(Text segment)

First Test – Brisbane

The First Test was, I honestly think, the dullest and most depressing I have ever watched...Even at this range of time one finds the gorge rising at the recollection of a piece of cricket for which there was no tactical or technical justification whatever. Did England think the pitch was going to go? Did they hope to bat out a draw? The answer is that the pitch at the end was perfect, and Australia's eight wicket win was gained with a day and a bit to spare.
E. W. Swanton

Preliminaries
Compared to the Fifth Test against New Zealand at the Kennington Oval in 1958 England made only two changes to their team. Willie Watson had only just recovered from his knee operation and was replaced as the number three batsman by the in form Tom Graveney. Fred Trueman was laid low by lumbago, which also affected him when he arrived in Queensland in 1962–63, and was replaced by Peter Loader even though he had just recovered from a strained Achilles tendon and high temperature. Loader, Laker, Lock and Statham had taken plenty of wickets on tour and Graveney and captain Peter May had made the most runs. Australia also had two changes from their last team, the Fifth Test against South Africa at Port Elizabeth in 1957–58. Captain Ian Craig had resigned due to ill-health and was replaced by the debutant strokemaker Norm O'Neill and Peter Burge replaced Bobby Simpson, who was twelfth man. Australia did not recall the veteran Ray Lindwall even though he had taken 7/73 for Queensland against the MCC and had swung the ball prodigiously. After vice-captain Neil Harvey captained an Australian XI to a 345 run defeat against the MCC the selectors made the surprise choice of Richie Benaud as Australian captain. He had just succeeded Craig as the captain of New South Wales, but had yet to lead his state. There was a thunderstorm before the match which precluded net practise and the air was heavy, which made the loss of Trueman's swing bowling all the more meaningful.

(End Text segment)
(Records supplied)

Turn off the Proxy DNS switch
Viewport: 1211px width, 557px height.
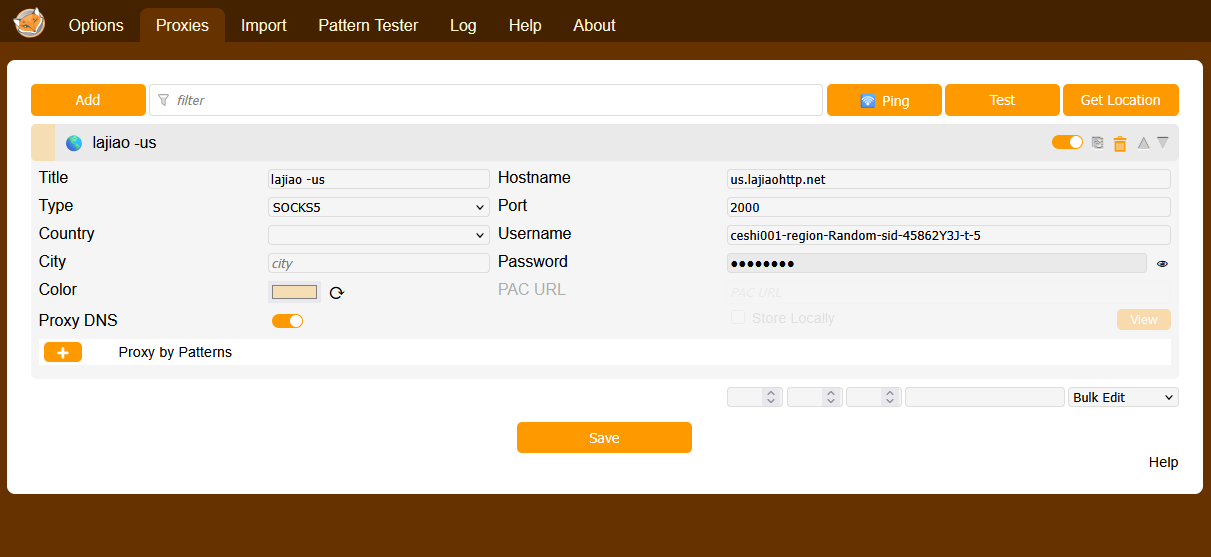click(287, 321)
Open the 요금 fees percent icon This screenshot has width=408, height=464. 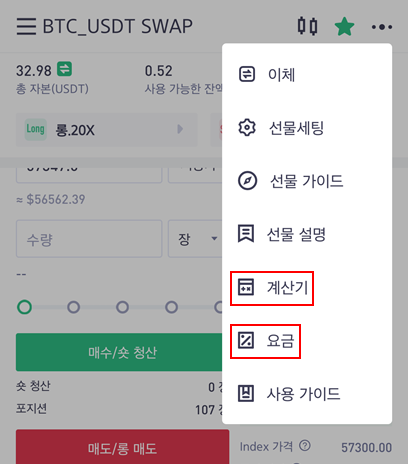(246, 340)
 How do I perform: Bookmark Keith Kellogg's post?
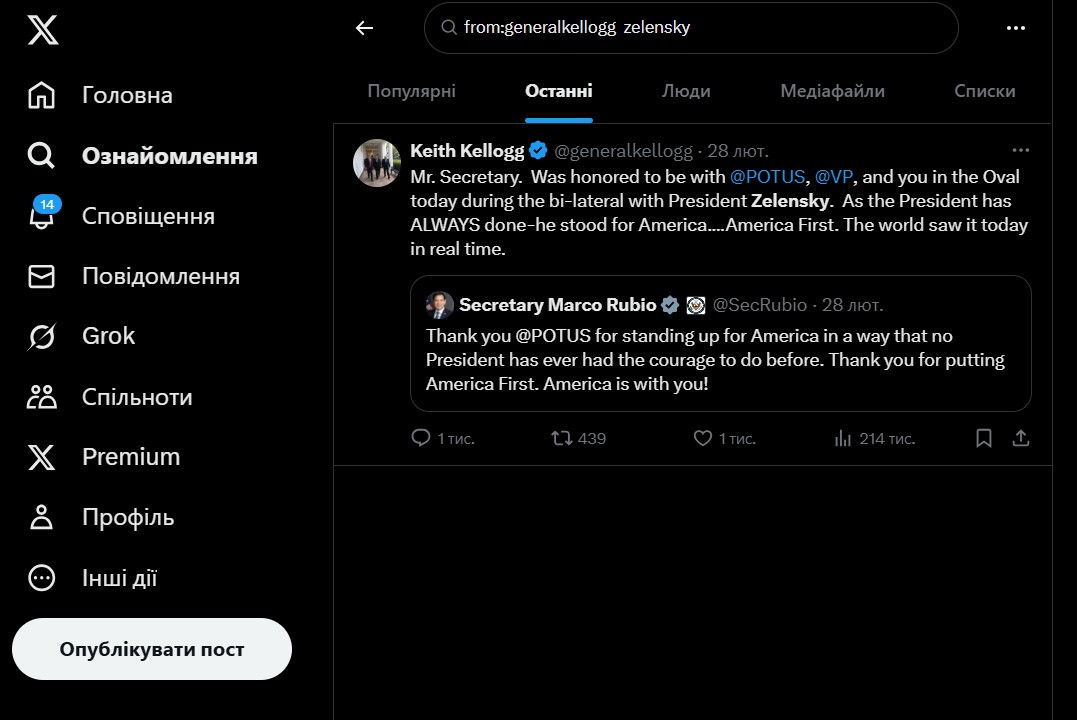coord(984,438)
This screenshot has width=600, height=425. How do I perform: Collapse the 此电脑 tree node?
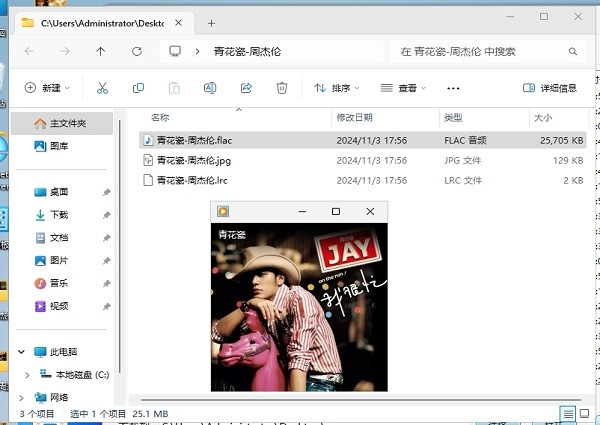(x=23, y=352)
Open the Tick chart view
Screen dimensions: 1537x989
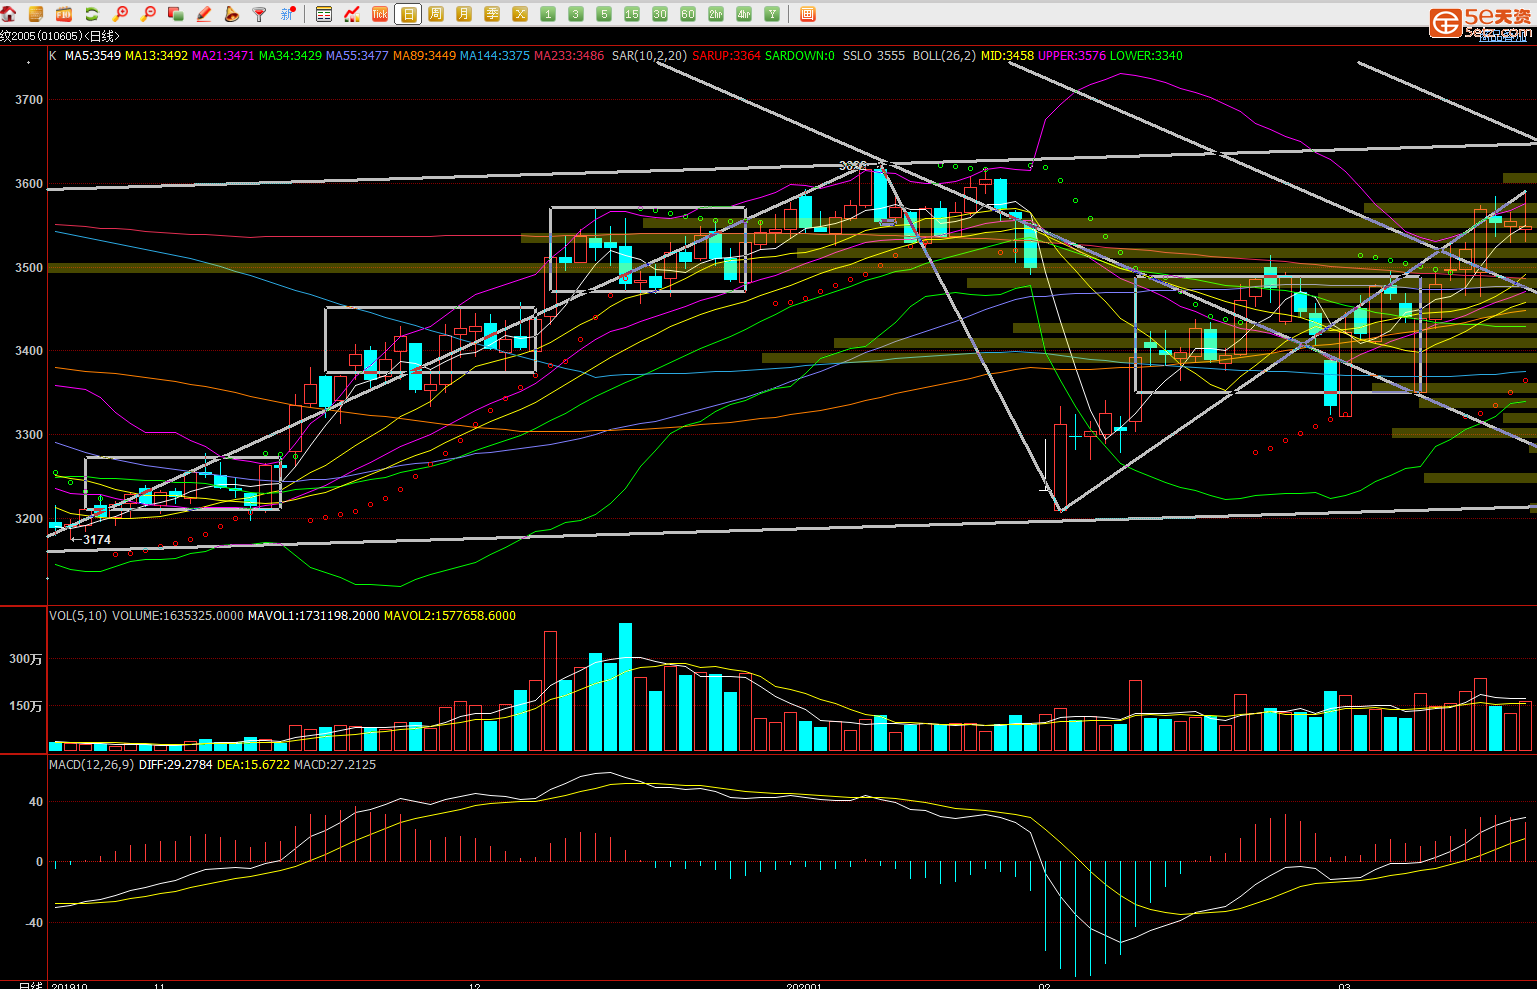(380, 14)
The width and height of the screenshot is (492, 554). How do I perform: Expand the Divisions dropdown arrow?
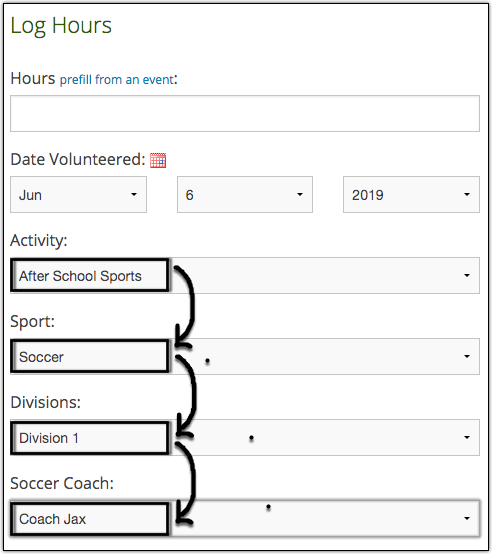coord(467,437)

(End Records supplied)
(Records supplied)

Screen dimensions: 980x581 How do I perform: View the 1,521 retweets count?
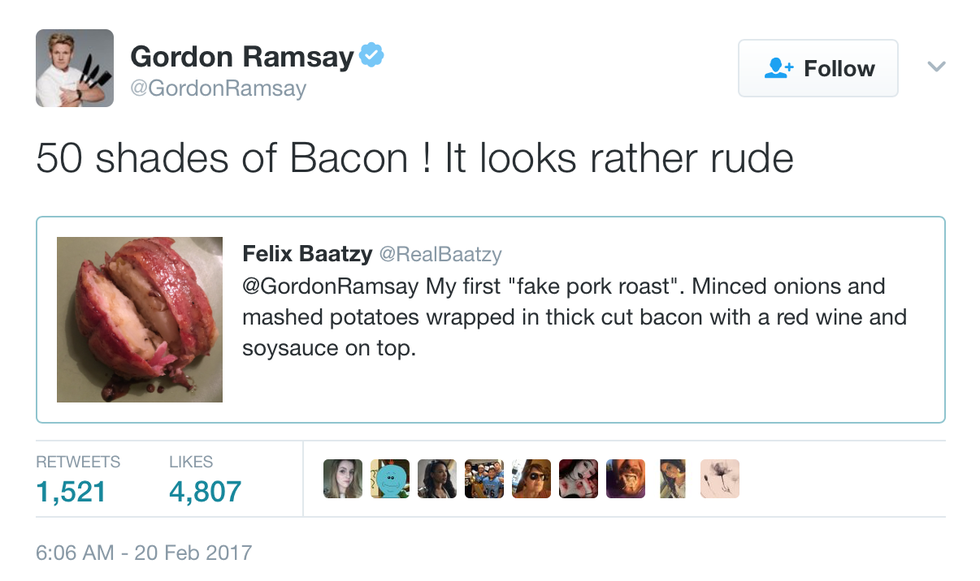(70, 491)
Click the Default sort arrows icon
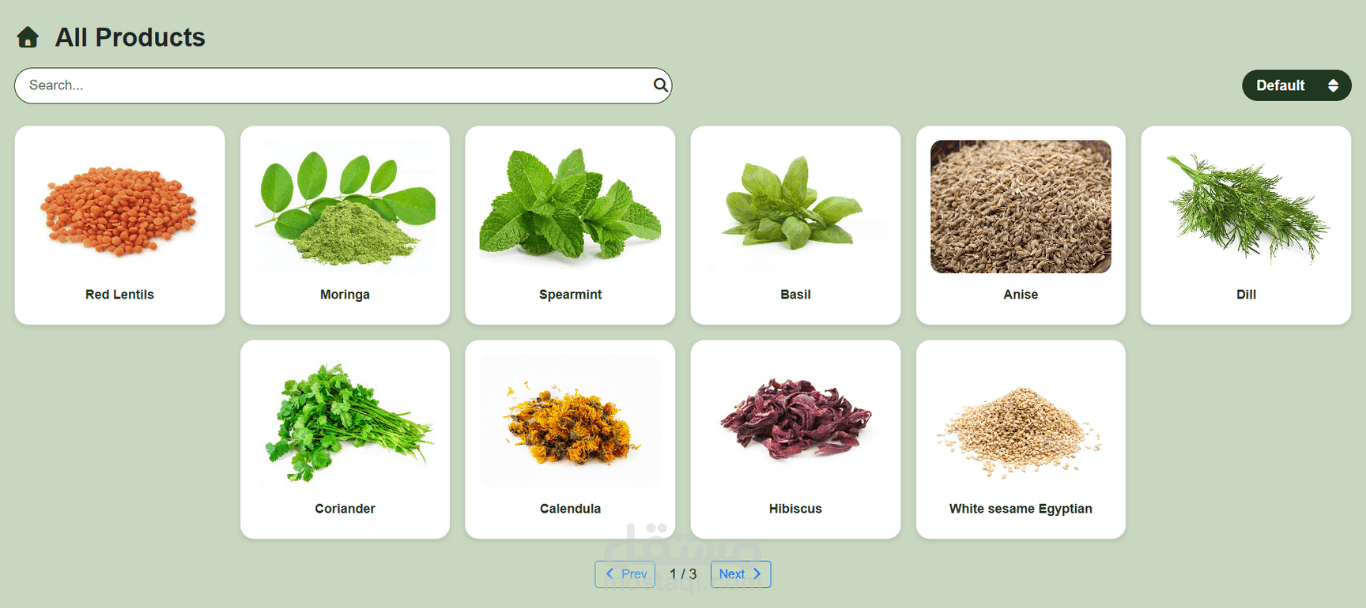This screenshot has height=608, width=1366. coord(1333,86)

(End Records supplied)

**Work instructions:**
1. In the passage on the First Test at Brisbane, who replaced Fred Trueman in the England team?
2. Continue the passage on the First Test at Brisbane after its last sentence.

**Answers to the exercises:**
1. Peter Loader

2.
England first innings
Four years before Len Hutton had won the toss, put Australia in to bat and watched them made 601/8 declared. The week before Neil Harvey had said that "the pitch at Brisbane was the best in Australia for batting", but Keith Miller wrote "the best thing Benaud could do for Australia was lose the toss", No captain had put the opposition in to bat in an Ashes series and won since Johnny Douglas in the Fourth Test at Melbourne Cricket Ground in the 1911–12 Ashes series. Bearing this in mind it was a bad toss to win and May made the difficult decision to bat on a green wicket which looked favourable to the fast bowlers in the expectation that it would flatten out in the afternoon. Arthur Milton was surprised by a straight ball by Ian Meckiff (3/33), who had been spraying his deliveries up to two feet on either side of the stumps. Keith Miller recalled "Meckiff was all over the place...the cynical reckoned he fired too wide to be hit...it was, in fact, the most erratic piece of fast bowling I had ever seen in a Test match. Yet it helped to put Australia on top". Peter Richardson depended on neat deflections for many of his runs, but had not managed to adapt to the faster Australian wickets and Benaud fed in an extra slip and another when the England opener slipped the ball between the fielders until he was caught by Ken Mackay off Alan Davidson (3/36) and England were 16/2. Tom Graveney (19) was beaten several times by Davidson and was dropped by Norm O'Neill, who then damaged a finger fielding and was sent to hospital for x-rays. He added 46 with May (28) before wicket-keeper Wally Grout snapped them both up. Cowdrey (13) fell a great catch by Lindsay Kline and Godfrey Evans to another by Peter Burge. Benaud had made his new ball bowlers stay on for over an hour in their opening spell, and called them back for more until they were exhausted. He had been bowling to give them a rest, but now started on the long England tail. "The Boil" Trevor Bailey (Bailey was pronounced "Boiley" by the Australians) took two hours to make 27 in his own dull way, but hit a couple of boundaries after seeing Jim Laker do so. Davidson had to leave the field exhausted and Benaud (3/46) had Bailey stumped to end the innings for 134.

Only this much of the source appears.